The city approved the developer’s plan based on an old sea level rise estimate of 1.5 feet by the turn of the century. The Coastal Commission takes issue with that prediction, which it says will put the property at a greater risk of flooding.
An engineer the city used to evaluate the project approved the 1.5 foot estimate because that was the number the Coastal Commission included in its 2015 guidance document. The Coastal Commission says the engineer should have used its region-specific estimate and updated 2018 guidance.
The gap between the Coastal Commission and the engineer is enormous. The sea level rise estimate was increased to over five feet in 2018. According to an article in the Malibu Times, a Coastal Commission staff report said, “The difference is more than 4.65 feet, which is significant in determining the required setback, finished floor elevation, and safety of the proposed structure from extreme events and sea level rise.” The report also mentions that scientists are now estimating that the seas could rise anywhere from 3.3 feet to 10 feet by the end of the century.

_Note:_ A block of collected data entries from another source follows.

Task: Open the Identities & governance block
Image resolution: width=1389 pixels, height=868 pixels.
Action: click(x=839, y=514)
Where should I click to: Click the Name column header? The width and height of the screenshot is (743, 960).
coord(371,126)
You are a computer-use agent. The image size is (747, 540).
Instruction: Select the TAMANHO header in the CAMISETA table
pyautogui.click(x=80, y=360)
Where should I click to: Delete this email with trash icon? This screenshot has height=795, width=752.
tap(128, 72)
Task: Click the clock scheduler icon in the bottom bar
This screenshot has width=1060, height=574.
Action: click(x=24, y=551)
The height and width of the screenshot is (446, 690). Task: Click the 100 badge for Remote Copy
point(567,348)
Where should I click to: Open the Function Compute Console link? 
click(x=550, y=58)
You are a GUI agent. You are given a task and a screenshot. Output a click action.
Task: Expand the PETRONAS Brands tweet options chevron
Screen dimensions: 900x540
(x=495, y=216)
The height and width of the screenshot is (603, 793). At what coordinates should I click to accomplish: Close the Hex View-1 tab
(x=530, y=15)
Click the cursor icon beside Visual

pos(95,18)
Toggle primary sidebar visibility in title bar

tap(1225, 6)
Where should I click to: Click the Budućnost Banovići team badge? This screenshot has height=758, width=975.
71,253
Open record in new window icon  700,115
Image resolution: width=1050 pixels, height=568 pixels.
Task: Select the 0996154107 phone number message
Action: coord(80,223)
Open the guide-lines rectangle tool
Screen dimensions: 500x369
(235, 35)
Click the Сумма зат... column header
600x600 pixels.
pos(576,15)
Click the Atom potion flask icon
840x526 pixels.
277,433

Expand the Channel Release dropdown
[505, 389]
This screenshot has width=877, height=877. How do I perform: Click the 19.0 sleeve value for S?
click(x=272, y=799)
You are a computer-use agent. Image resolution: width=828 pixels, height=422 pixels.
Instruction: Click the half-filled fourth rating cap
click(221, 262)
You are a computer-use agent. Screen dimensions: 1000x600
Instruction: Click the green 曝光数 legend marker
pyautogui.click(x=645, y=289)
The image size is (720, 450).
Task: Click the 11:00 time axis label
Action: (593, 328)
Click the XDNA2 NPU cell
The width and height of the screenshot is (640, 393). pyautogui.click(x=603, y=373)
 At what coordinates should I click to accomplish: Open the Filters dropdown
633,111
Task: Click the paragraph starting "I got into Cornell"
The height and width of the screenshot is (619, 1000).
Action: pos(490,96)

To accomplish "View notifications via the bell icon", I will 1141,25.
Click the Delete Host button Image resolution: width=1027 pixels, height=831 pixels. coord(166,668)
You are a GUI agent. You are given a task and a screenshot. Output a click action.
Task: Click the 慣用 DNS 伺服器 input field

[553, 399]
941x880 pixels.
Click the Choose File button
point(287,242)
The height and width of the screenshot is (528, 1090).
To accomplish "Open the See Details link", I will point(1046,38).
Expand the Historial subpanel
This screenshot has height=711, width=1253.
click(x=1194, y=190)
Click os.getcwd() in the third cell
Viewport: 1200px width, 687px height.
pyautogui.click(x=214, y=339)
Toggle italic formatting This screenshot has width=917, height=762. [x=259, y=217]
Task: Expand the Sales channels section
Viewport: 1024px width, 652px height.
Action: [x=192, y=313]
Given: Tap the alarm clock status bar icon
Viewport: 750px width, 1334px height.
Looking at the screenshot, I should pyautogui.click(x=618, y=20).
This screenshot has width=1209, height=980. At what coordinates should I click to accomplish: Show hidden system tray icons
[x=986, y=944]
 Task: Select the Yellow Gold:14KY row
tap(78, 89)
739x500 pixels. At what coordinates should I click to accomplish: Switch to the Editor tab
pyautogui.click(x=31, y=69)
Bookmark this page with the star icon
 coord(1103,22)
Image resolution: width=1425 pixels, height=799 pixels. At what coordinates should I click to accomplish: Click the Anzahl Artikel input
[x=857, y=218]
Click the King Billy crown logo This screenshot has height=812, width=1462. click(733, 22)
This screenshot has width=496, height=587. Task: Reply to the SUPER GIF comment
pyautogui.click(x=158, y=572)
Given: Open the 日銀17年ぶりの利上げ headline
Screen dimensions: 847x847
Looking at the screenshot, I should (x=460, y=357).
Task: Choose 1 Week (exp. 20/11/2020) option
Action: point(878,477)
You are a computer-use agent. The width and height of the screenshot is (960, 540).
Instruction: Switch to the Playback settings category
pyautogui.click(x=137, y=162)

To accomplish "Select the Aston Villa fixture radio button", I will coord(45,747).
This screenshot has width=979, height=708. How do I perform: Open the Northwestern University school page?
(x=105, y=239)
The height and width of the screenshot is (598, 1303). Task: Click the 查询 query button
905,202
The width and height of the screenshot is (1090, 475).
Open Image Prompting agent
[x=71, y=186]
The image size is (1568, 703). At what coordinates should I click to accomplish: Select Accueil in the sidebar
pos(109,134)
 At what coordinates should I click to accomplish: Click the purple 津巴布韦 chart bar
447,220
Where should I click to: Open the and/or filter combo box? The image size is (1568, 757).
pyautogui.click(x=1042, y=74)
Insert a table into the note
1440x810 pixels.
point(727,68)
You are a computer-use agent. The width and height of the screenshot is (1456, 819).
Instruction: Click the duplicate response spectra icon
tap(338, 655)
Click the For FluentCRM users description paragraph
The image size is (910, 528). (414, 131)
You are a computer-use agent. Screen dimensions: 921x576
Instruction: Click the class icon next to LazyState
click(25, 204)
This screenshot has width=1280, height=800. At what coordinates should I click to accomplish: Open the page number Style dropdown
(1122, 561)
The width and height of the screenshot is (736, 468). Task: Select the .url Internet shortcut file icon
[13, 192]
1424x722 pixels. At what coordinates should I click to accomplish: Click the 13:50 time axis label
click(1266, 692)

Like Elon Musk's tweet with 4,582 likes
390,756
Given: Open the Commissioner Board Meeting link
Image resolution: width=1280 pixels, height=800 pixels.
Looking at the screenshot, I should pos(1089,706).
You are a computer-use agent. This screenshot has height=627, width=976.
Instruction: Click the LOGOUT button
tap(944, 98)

Scientists are having a tough time predicting sea level rise precisely because humans continue to burn the fossil fuels that create the greenhouse gases that are causing global warming at an accelerated rate. If society continues on this track, even the most liberal predictions could turn out to be conservative, especially if the Greenland and Antarctic ice sheets melt faster and are destabilized to the point where land-based glaciers flow more rapidly into the sea.
The Malibu case is just one example where real estate developers and cities are relying on the most optimistic sea level rise estimates for new construction projects. Buyers shouldn’t trust that a developer or city has done its homework when they purchase a coastal property. Independent due diligence is required to make sure they’re fully informed regarding the risk of sea level rise flooding in the years to come.
“Although precise predictions are not possible, it is clear that the Earth is on an unsustainable trajectory. Something will have to change at some point if the human race is going to survive.”
You might expect to find this doomsday prediction in an op-ed by a rabid environmentalist group. That’s why it’s doubly shocking when you find out it actually appears in a research document leaked from JP Morgan, the world’s largest investor in fossil fuels.
According to a Guardian article, JP Morgan economists David Mackie and Jessica Murray wrote the report, which draws on studies produced at universities and by the International Monetary Fund and UN Government Panel on Climate Change. Rupert Read, an Extinction Rebellion spokesperson obtained a copy, which Guardian journalists were allowed to view.
Mackie and Murray write that policy-makers and financial leaders have to change how climate change is being addressed or there’s a chance that the situation will deteriorate faster than now forecast. They also worry that concern about jobs and competitiveness might prevent humankind from taking the necessary steps to reduce the burning of fossil fuels, which creates the greenhouse gases behind global warming and sea level rise.
JP Morgan’s leaked report is only the latest example of an investment firm stating concern about climate change. Earlier this year the CEO of BlackRock, the world’s largest asset manager, said his firm was moving away from fossil fuels because they’re a poor investment when the world needs to shift to renewables to reduce the release of greenhouse gases.
Buyers, sellers, owners and real estate agents need to take these reports seriously. Their real estate investments are being impacted by climate change and, along the coast, sea level rise flooding. Using the same dry-eyed approach financial institutions are using to evaluate their investments in their real estate decisions is the only way to protect their financial future.